Skip to contents

This page documents helper functions for use with combine_records().

Usage

compute_mode(ties = FALSE, na.rm = TRUE)

compute_mean(na.rm = TRUE)

compute_median(na.rm = TRUE)

fuse(separator, na_string = "NA")

select_max(max_col, use_abs = FALSE, keep_NA = FALSE)

select_min(min_col, use_abs = FALSE, keep_NA = FALSE)

select_match(match_col, search_col, separator, na_string = "NA")

select_exact(match_col, match, separator, na_string = "NA")

fuse_unique(
  separator,
  na_string = "NA",
  digits = 6,
  drop_na = FALSE,
  sort = FALSE
)

prioritise(match_col, priority, separator, no_match = NA, na_string = "NA")

nothing()

count_records()

select_grade(grade_col, keep_NA = FALSE, upper_case = TRUE)

Arguments

ties

(logical) If TRUE then all records matching the tied groups are returned. Otherwise the first record is returned.

na.rm

(logical) If TRUE then NA is ignored

separator

(character, NULL) if !NULL this string is used to collapse matches with the same priority

na_string

(character) NA values are replaced with this string

max_col

(character) the column name to search for the maximum value.

use_abs

(logical) If TRUE then the sign of the values is ignored.

keep_NA

(logical) If TRUE keeps records with NA values

min_col

(character) the column name to search for the minimum value.

match_col

(character) the column with labels to prioritise

search_col

(character) the name of a column to use as a reference for locating values in the matching column.

match

(character) a value to search for in the matching column.

digits

(numeric) the number of digits to use when converting numerical values to characters when determining if values are unique.

drop_na

(logical) exclude NA from the list of unique entires

sort

(logical) sort the values before collapsing.

priority

(character) a list of labels in priority order

no_match

(character, NULL) if !NULL then annotations not matching any of the priority labels are replaced with this value

grade_col

(character) the name of a column containing grades

upper_case

(logical) If TRUE then grades are compared to upper case letters to determine their ordering, otherwise lower case.

Value

A function for use with combine_records()

Functions

  • compute_mode(): returns the most common value, excluding NA. If ties == TRUE then all tied values are returned, otherwise the first value in a sorted unique list is returned (equal to min if numeric). If na.rm = FALSE then NA are included when searching for the modal value and placed last if ties = FALSE (values are returned preferentially over NA).

# A few records

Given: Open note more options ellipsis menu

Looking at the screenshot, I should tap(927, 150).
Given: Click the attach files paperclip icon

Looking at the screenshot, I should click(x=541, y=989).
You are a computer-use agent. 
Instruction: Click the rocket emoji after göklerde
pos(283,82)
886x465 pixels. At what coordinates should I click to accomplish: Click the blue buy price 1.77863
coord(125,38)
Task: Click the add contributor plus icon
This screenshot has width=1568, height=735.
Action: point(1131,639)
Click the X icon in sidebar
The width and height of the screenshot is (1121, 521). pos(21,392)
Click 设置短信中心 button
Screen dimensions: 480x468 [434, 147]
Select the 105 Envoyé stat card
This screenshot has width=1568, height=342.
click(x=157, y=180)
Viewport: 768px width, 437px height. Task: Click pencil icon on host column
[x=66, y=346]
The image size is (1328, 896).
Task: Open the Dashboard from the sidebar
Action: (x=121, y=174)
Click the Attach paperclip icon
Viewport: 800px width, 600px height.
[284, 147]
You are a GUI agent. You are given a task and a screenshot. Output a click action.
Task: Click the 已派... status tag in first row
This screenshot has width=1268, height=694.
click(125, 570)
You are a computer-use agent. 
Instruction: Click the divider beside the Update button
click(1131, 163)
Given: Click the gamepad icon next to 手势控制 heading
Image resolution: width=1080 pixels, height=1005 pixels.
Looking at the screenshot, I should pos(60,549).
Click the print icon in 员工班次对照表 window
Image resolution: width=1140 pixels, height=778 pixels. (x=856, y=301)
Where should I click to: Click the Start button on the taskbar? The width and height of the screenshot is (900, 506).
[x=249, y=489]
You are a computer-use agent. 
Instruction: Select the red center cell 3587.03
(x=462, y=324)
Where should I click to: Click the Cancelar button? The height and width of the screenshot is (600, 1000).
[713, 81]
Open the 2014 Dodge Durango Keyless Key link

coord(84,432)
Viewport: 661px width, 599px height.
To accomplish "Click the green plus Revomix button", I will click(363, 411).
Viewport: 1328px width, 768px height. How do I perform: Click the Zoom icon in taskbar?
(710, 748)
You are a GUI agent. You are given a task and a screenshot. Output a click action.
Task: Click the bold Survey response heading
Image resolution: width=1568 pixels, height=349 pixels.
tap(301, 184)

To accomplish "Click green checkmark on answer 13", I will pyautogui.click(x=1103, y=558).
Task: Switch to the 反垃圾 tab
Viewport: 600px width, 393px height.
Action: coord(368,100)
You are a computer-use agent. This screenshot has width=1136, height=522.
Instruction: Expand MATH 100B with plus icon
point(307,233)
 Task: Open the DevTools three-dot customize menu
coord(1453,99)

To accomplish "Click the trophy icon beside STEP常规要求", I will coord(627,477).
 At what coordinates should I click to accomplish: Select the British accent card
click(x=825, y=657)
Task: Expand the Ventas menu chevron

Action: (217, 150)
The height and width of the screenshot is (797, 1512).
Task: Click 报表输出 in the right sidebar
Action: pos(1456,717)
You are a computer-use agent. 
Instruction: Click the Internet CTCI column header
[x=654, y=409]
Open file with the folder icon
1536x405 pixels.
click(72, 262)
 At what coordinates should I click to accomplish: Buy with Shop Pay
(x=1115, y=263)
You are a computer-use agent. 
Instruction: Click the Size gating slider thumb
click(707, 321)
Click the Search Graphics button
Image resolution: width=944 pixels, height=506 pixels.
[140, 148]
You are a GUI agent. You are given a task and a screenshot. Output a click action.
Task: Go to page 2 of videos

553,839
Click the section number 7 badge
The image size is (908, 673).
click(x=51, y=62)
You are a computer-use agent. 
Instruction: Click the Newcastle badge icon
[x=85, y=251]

# Tasks and exercises
**1.** Reproduce the passage of the combine_records() helper documentation between "Skip to contents" and "compute_median(na.rm = TRUE)", inclusive.
**2.** Write what follows the final sentence of the combine_records() helper documentation, picking up right after its last line.

# Expected answers
**1.**
Skip to contents

This page documents helper functions for use with combine_records().

Usage

compute_mode(ties = FALSE, na.rm = TRUE)

compute_mean(na.rm = TRUE)

compute_median(na.rm = TRUE)

**2.**
  • compute_mean(): calculates the mean value, excluding NA if na.rm = TRUE

  • compute_median(): calculates the median value, excluding NA if na.rm = TRUE

  • fuse(): collapses multiple matching records into a single string using the provided separator.

  • select_max(): selects a record based on the index of the maximum value in a another column.

  • select_min(): selects a record based on the index of the minimum in a second column.

  • select_match(): returns all records based on the indices of identical matches in a second column and collapses them using the provided separator.

  • select_exact(): returns records based on the index of identical value matching the match parameter within the current column, and collapses them using the provided separator if necessary.

  • fuse_unique(): collapses a set of records to a set of unique values using the provided separator. digits can be provided for numeric columns to control the precision used when determining unique values.

  • prioritise(): reduces a set of annotations by prioritising values according to the input. If there are multiple matches with the same priority then they are collapsed using a separator.

  • nothing(): a pass-through function to allow some annotation table columns to remain unchanged.

  • count_records(): adds a new column indicating the number of annotations that match the given grouping variable.

  • select_grade(): returns records based on the index of the best grade in a second list. The best grade is defined as "A" for upper_case = TRUE or "a" for upper_case = FALSE and the worst grade is "Z" or "z". Any non-exact matches to a character in LETTERS or letters are replaced with NA.

Examples


# Select matching records
M <- combine_records(
    group_by = "example",
    default_fcn = select_exact(
        match_col = "match_column",
        match = "find_me",
        separator = ", ",
        na_string = "NA"
    )
)

# Collapse unique values
M <- combine_records(
    group_by = "example",
    default_fcn = fuse_unique(
        digits = 6,
        separator = ", ",
        na_string = "NA",
        sort = FALSE
    )
)

# Prioritise by source
M <- combine_records(
    group_by = "InChiKey",
    default_fcn = prioritise(
        match_col = "source",
        priority = c("CD", "LS"),
        separator = "  || "
    )
)

# Do nothing to all columns
M <- combine_records(
    group_by = "InChiKey",
    default_fcn = nothing()
)

# Add a column with the number of records with a matching inchikey
M <- combine_records(
    group_by = "InChiKey",
    fcns = list(
        count = count_records()
    )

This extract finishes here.